EXERCISE INPUTS >>

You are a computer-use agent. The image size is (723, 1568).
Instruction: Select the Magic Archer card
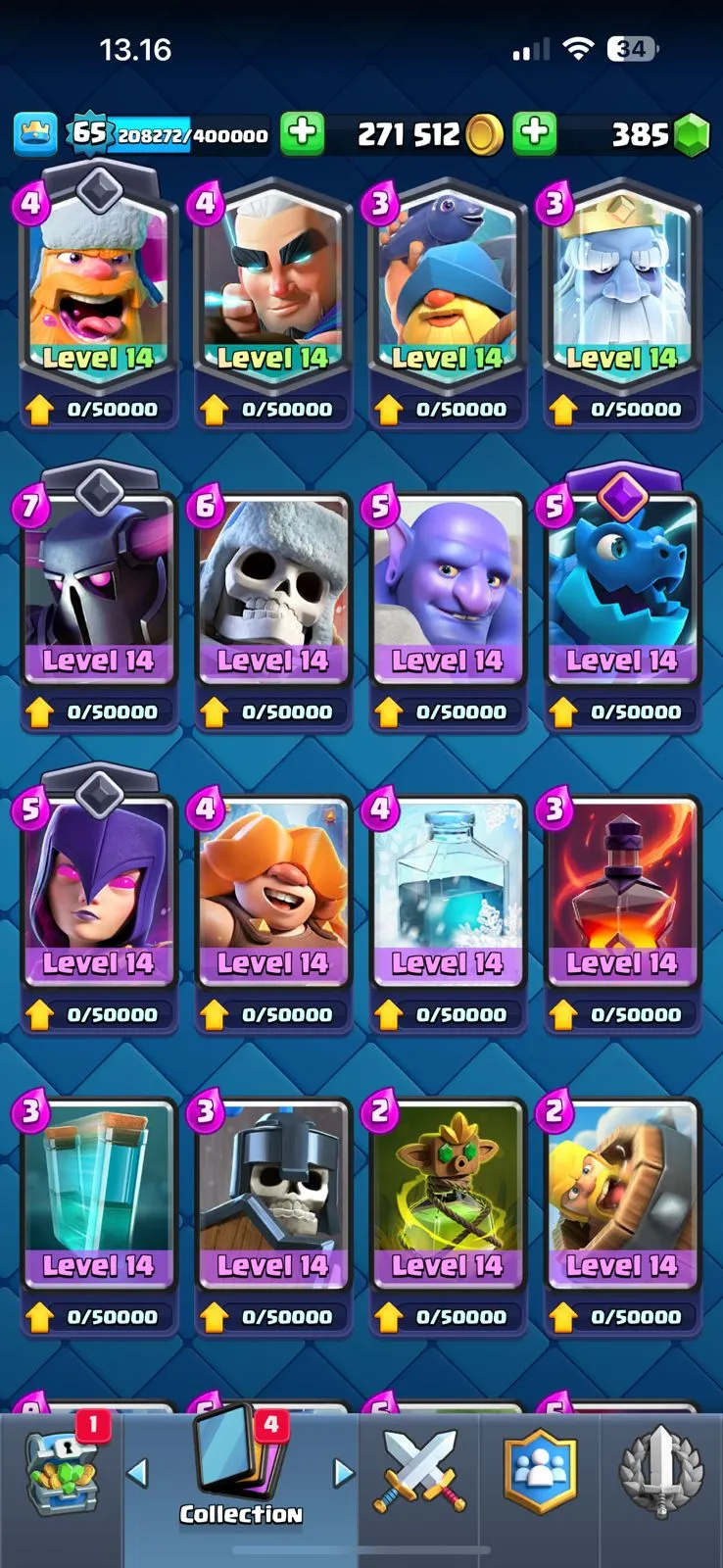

==

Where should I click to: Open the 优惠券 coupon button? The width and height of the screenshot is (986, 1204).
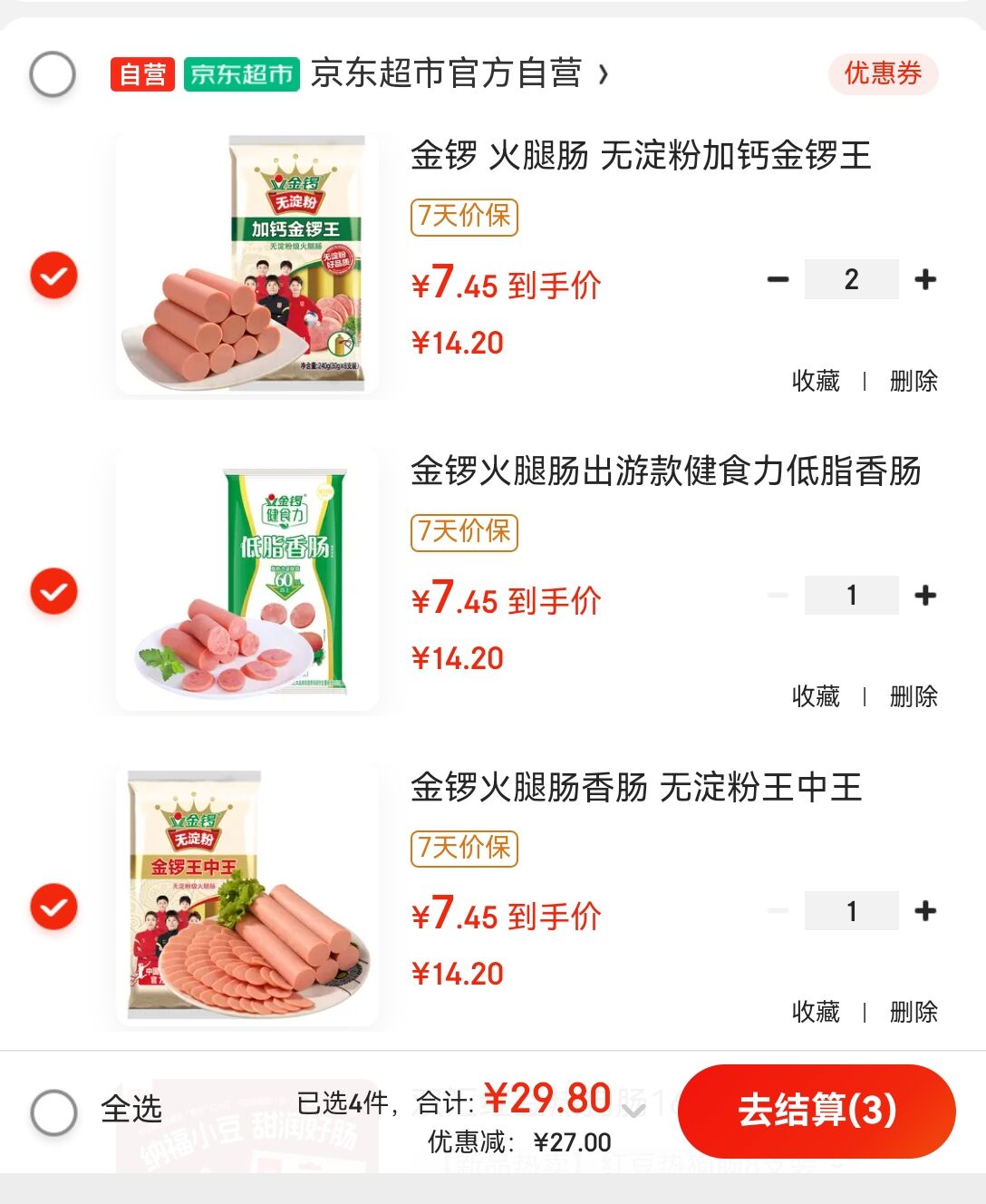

--

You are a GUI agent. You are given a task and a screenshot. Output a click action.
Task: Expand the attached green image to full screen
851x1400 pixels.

WRITTEN REQUEST >> Pick out each line of the material above that contains the string "image" and copy it in full.

EXERCISE OUTPUT >>
You are a computer-use agent. The image size is (723, 1568).
Task: Expand the attached green image to full screen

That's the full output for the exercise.